Problem requirements.
In the data below, find the line that contains "This screenshot has width=1482, height=837." and the line that contains "Given: Click the Sigma summation icon". Copy both, plus every line between them, exactly.

━━━━━ Data records ━━━━━

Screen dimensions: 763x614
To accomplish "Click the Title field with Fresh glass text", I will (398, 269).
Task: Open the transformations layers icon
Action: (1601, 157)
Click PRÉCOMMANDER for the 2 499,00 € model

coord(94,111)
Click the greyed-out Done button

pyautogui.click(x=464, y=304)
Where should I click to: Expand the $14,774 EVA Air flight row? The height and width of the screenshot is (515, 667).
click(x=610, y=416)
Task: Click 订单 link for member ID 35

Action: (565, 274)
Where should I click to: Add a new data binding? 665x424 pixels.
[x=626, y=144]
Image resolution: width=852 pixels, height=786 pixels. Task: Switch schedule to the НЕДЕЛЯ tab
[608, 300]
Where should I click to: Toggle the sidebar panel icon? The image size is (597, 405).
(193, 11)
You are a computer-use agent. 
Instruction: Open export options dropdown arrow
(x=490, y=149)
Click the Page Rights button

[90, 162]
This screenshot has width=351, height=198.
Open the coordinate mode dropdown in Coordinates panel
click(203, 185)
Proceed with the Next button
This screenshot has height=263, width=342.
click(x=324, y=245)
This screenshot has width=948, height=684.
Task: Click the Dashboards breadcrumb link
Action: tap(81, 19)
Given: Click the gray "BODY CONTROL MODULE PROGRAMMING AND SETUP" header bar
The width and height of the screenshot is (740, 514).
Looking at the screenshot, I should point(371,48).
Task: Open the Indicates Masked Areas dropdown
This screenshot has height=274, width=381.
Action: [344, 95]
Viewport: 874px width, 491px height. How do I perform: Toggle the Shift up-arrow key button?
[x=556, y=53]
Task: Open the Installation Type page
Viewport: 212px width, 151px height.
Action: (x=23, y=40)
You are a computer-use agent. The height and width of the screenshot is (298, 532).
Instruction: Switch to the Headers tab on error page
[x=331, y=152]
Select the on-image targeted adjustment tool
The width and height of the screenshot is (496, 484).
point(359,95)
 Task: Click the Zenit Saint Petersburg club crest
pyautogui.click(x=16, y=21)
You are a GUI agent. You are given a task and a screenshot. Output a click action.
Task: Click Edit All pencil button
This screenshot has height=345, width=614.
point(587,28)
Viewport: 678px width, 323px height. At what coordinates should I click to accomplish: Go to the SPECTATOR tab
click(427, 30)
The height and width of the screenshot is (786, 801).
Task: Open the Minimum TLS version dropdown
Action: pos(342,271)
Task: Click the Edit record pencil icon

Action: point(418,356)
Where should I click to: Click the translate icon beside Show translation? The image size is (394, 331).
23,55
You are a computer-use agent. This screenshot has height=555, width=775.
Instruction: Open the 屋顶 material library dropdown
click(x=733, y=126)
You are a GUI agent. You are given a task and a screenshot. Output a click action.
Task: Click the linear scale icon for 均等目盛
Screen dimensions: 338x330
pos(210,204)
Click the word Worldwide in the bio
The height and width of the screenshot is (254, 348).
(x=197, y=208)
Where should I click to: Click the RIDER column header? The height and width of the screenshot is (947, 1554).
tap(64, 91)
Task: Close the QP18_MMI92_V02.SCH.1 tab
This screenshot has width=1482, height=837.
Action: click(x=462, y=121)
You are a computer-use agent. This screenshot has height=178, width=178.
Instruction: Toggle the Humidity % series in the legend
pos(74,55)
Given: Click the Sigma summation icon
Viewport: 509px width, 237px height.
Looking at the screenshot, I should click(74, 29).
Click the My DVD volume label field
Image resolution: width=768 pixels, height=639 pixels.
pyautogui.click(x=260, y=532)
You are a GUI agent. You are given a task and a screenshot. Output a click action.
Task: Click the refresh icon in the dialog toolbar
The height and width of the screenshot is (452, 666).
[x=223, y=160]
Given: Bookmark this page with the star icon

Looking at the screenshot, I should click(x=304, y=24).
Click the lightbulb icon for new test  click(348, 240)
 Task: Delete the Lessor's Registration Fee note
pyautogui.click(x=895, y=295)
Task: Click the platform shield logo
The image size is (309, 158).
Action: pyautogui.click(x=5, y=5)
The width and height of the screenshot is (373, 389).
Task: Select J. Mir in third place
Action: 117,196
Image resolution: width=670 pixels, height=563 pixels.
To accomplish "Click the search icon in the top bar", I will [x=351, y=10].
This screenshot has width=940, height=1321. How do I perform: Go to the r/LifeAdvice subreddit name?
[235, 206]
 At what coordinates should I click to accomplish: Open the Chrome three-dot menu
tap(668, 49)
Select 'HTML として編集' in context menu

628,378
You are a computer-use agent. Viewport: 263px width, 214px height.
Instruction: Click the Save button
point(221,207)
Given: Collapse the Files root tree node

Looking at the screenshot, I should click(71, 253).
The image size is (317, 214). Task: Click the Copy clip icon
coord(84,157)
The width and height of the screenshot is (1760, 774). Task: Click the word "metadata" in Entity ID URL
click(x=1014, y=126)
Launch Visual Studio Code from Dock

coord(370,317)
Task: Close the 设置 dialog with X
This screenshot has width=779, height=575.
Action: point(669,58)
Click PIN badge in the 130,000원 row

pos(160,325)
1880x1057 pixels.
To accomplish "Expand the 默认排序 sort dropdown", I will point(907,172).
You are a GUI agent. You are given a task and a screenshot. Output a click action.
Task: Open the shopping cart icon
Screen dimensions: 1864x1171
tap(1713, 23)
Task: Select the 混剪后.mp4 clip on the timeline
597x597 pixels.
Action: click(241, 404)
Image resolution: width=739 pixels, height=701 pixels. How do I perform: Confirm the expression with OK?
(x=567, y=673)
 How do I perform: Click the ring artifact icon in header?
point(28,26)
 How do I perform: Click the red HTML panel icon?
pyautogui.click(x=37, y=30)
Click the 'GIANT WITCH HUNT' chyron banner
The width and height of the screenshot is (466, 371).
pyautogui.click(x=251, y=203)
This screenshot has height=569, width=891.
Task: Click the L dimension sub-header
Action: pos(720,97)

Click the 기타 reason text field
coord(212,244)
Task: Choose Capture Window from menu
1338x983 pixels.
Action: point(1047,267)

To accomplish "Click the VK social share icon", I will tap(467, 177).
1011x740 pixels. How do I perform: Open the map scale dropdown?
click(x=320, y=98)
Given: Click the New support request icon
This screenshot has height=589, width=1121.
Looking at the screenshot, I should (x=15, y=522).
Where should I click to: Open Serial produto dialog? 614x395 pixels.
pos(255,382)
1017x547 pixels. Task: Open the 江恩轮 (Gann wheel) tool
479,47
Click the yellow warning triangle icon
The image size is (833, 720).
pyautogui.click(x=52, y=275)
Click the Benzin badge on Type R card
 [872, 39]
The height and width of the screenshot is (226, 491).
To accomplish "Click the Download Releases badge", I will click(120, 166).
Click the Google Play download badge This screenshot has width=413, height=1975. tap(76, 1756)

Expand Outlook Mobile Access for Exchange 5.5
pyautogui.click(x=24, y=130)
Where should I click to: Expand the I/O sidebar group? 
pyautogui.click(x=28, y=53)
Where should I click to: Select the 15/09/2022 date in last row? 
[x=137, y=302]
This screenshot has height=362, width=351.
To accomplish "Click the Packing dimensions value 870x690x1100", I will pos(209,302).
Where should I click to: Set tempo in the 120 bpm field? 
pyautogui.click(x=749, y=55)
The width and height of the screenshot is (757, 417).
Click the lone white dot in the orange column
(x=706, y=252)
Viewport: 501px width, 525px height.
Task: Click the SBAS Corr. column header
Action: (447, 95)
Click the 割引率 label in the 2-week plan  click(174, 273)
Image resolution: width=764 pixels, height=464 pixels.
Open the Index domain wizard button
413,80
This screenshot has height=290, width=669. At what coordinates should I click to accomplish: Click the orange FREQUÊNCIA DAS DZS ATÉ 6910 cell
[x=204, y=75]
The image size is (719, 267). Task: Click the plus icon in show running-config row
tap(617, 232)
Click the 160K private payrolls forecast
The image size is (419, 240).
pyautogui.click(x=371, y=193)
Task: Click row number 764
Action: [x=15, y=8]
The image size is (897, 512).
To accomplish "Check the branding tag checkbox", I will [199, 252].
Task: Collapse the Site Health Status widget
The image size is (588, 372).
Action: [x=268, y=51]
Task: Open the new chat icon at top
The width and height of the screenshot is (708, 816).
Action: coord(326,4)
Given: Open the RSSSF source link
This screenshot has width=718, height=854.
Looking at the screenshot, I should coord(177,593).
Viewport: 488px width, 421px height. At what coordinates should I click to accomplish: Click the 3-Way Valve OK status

━━━━━

Task solution.
This screenshot has width=1482, height=837.
Action: click(x=462, y=121)
You are a computer-use agent. This screenshot has height=178, width=178.
Instruction: Toggle the Humidity % series in the legend
pos(74,55)
Given: Click the Sigma summation icon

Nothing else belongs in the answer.